Çalışma Soruları.
1. Okuma parçasında adı geçen ülkeleri, metindeki yazılışlarıyla sıralayın.
2. Okuma parçasına göre Olur, Peker'in yanında kaldığı dönemde hangi işleri yaptığını söylüyor?
3. Emre Olur ile Sedat Peker arasındaki ilişkiyi anlatan okuma parçasını, son cümlesinden sonrasını yazarak sürdürün.

Okuma Parçası.
● ● ● ● ●

İfadesinde Olur, Peker'le tanışmasını anlatırken, suç örgütü liderinin Türkiye'nin çeşitli il ve ilçelerinde yaptığı mitinglerine katıldığını ve fotoğraf çektirdiği söyledi. Bu sırada kendisi ile beş dakika kadar hâl hatır sormayla tanışıklığının başladığını aktaran Olur, birkaç defa yüz yüze görüştüğünü belirtti.

Peker'in Üsküp'e geldiği dönemde kendisiyle görüştüğünü anlatan Olur, 2020'nin son aylarında Peker'in yanında çalıştığını kaydetti. Bu dönemde Peker'le birlikte Karadağ'da olduğunu söyleyen Olur, maaş değil ancak jest olarak Peker'in kendisine harçlık verdiğini açıkladı.

Daha sonra Kuzey Makedonya'ya döndükten sonra bir süre daha Peker'in yanında çalıştığını belirten Olur, Peker'in yanında kaldığı dönemde çay – kahve getir götür işlerini yaptığı söyledi.

Ancak Olur'un BAE'ye giderek Peker'le buluşmasındaki konulara bakıldığında, sürecin ilginç bir şekle evrildiği görülüyor.

Aralarında geçen sohbetlerin konusu BAE'de Peker'e yönelik uygulanan dijital tecrit, Peker adına açılan sahte hesaplara yönelik yapılabilecek işlemlerdi.

Ayrıca Olur, ifadesinde kimi zaman Peker'in sosyal paylaşım mesajlarını WhatsApp üzerinden metin olarak gönderdiğini, sonrasında da kendi hesabından yayımladığını anlatırken şöyle dedi:

"Çünkü kendisinin dijital tecrit altında olduğunu paylaşım, beğeni yapamadığını, yaptığı takdirde deport edileceğini, kendisinin bu sözlerini benim sosyal medya hesabımdan yayınlanmamı rica etti. Ben de kabul ettim. Bu paylaşımlardan ötürü herhangi bir maddi menfaatim yoktur. Tamamıyla çocukluğumdan beri Sedat Peker'e olan hayranlığımdan ötürü, sayıp sevdiğimden ötürü kabul ettim."

* * *

Sedat Peker'in bilhassa İçişleri Bakanı Süleyman Soylu hakkındaki iddialarının Ankara Cumhuriyet Başsavcılığı'nca araştırıldığını anımsatayım. Başsavcılık bünyesindeki Parlamenterler Bürosu, halen soruşturmaya devam ediyor. Soruşturmanın akıbeti henüz belli değil.

Yazıyı Peker'in iktidarla ilgili iddialarından bağımsız olarak kaleme aldım. Amacım, ismi çok tartışılan Emre Olur'un profilini ortaya koymak.

● ● ● ● ●

Veri Alıntısı.
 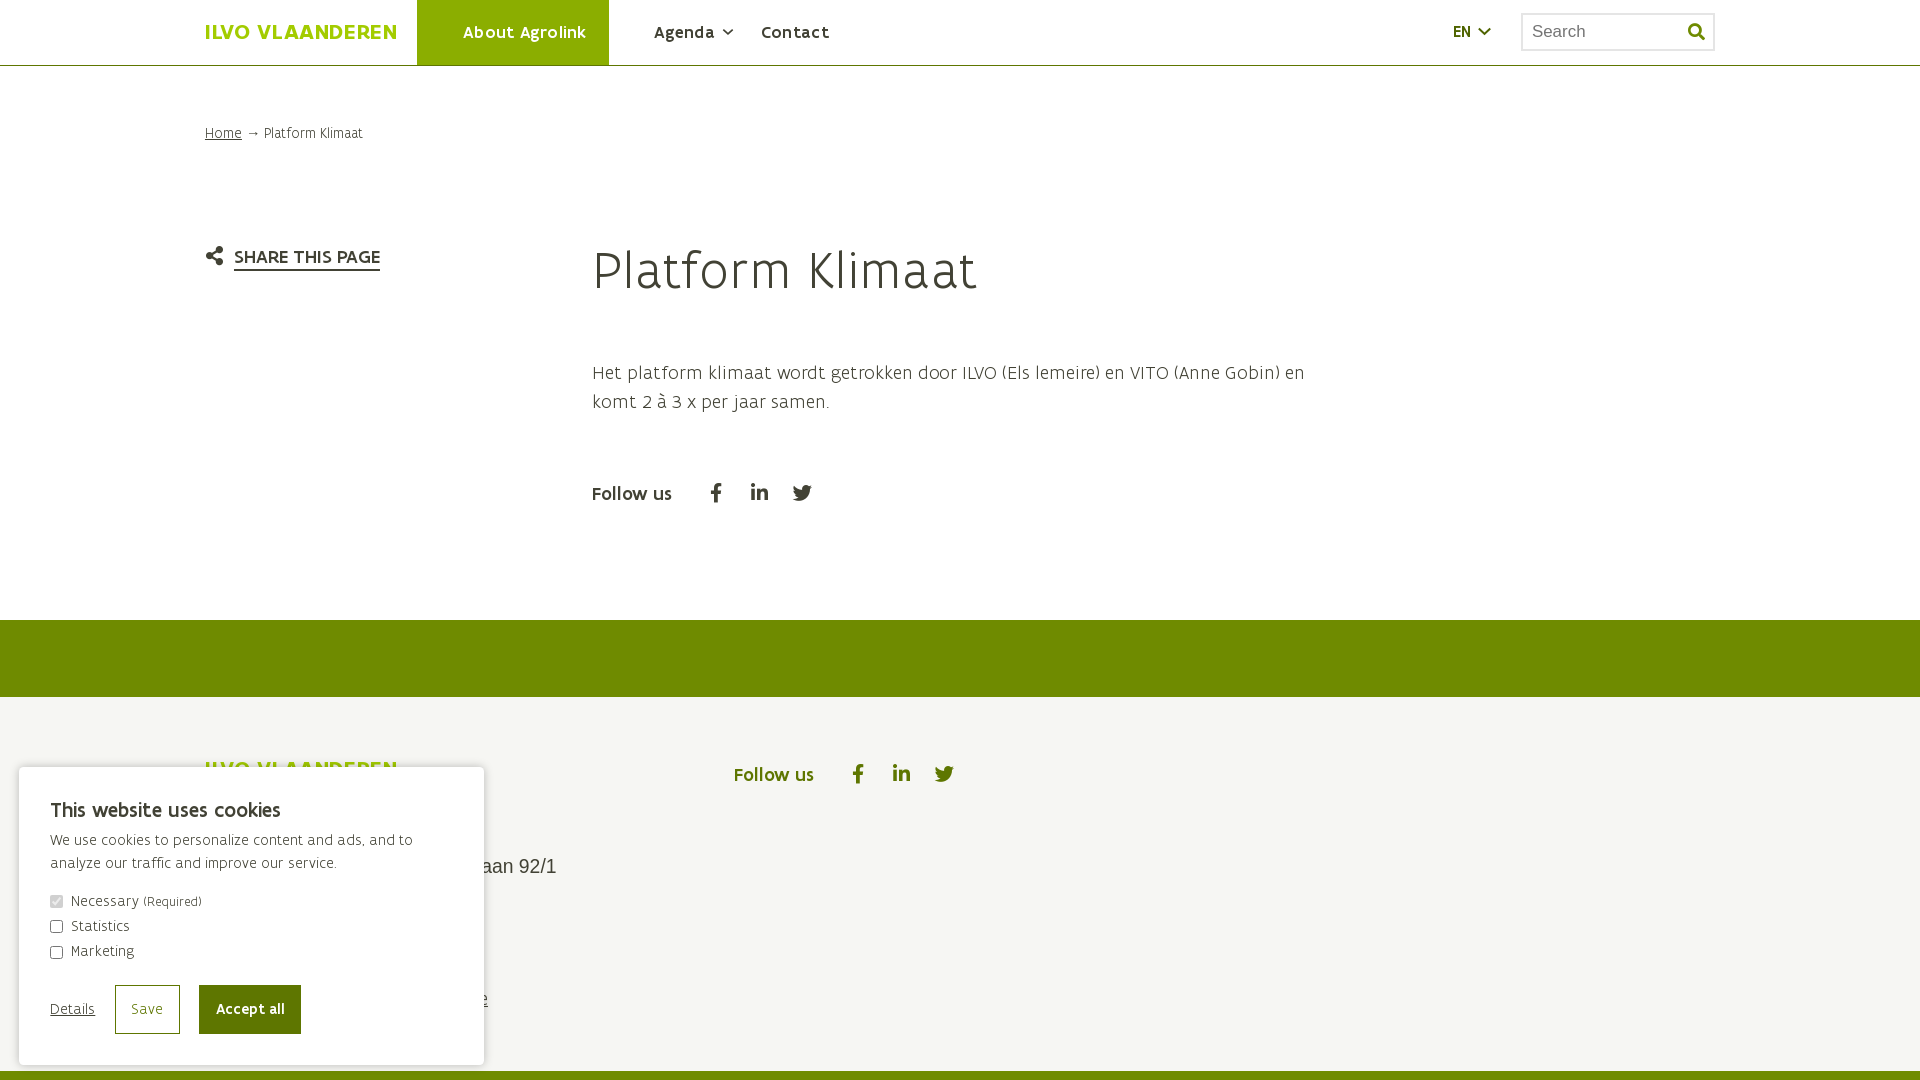 I want to click on LinkedIn, so click(x=902, y=774).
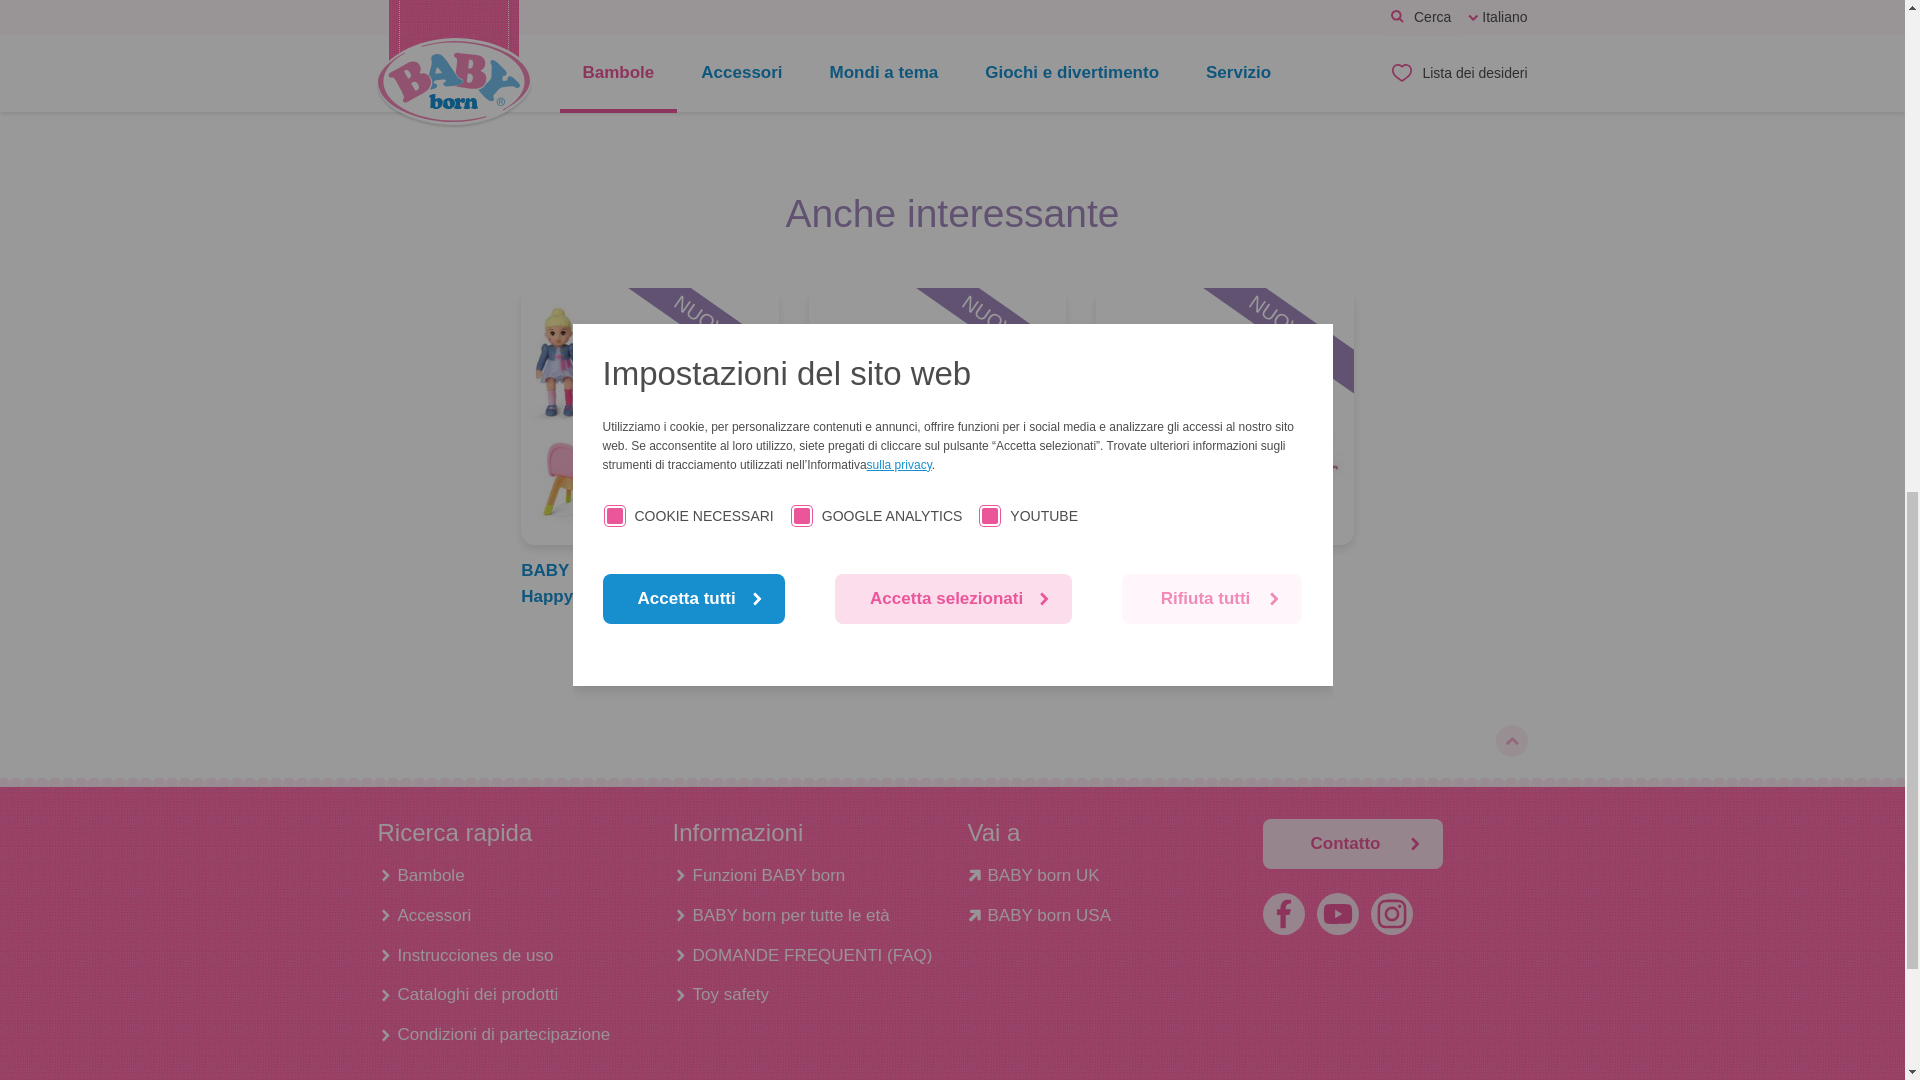 This screenshot has width=1920, height=1080. Describe the element at coordinates (938, 417) in the screenshot. I see `BABY born Minis - Playset Horse Fun` at that location.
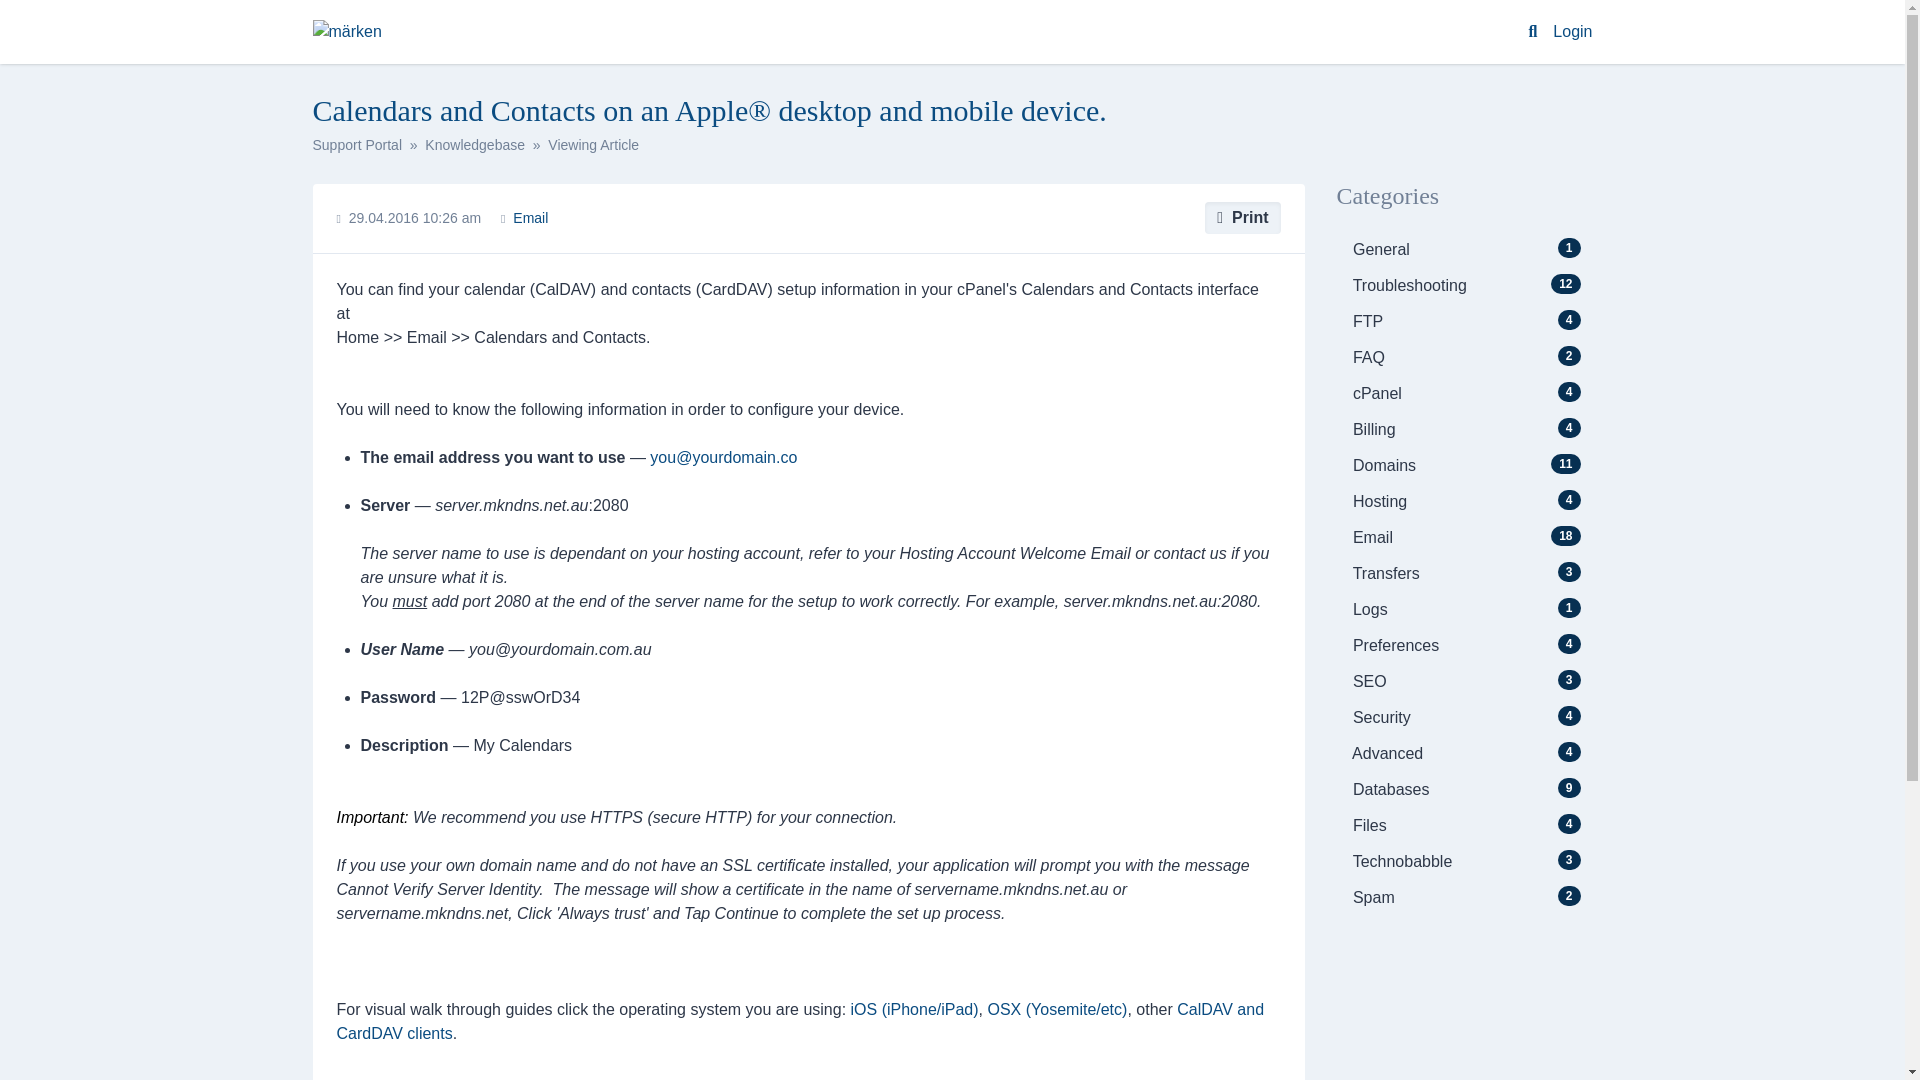 The height and width of the screenshot is (1080, 1920). I want to click on CalDAV and CardDAV clients, so click(1464, 358).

● ● ● ● ●

Görev Yanıtları.
1. Türkiye, Karadağ, Kuzey Makedonya, BAE

2. Çay – kahve getir götür işlerini yaptığını söylüyor.

3.
İktidar yanlısı ve Gökçek Ailesi'nin sahibi olduğu Beyaz TV geçmişi, Emniyet'in siber suçlarla mücadele birimiyle kurduğu bağlantı, aile geçmişinin bilinememesi, gelir ve harcama dengesindeki farklılıklar Olur hakkında soru işaretlerine neden oluyor.

Bu arada Olur'un anlatımlarından Peker'in bulunduğu yerde rahat olmadığı anlaşılıyor. Peker'le yakın zamanda en son görüşen kişilerden Olur'un aktardığı bilgiler, önümüzdeki sürecin Peker'in istediği gibi yürümeyeceğinin sinyallerini veriyor.

Hele ki Olur gibi bilişim işlerinden oldukça iyi anlayan tanıdığını yitiren Peker'in yakın gelecekte mesajlarını vermekte zorlanacağını söylemek yanlış olmaz. Peker'in yeni bir Olur bulması zaman alacağı gibi kamuoyunu bilgilendirmesi de güçleşecek.

Tolga Şardan kimdir?

Tolga Şardan, 1988'de yerel yayımlanan Ankara Ulus Gazetesi'nde mesleğe başladı. 1989'dan 2018'e kadar Milliyet Gazetesi'nde polis muhabirliği, Ankara Temsilci Yardımcılığı ve köşe yazarlığı yaptı.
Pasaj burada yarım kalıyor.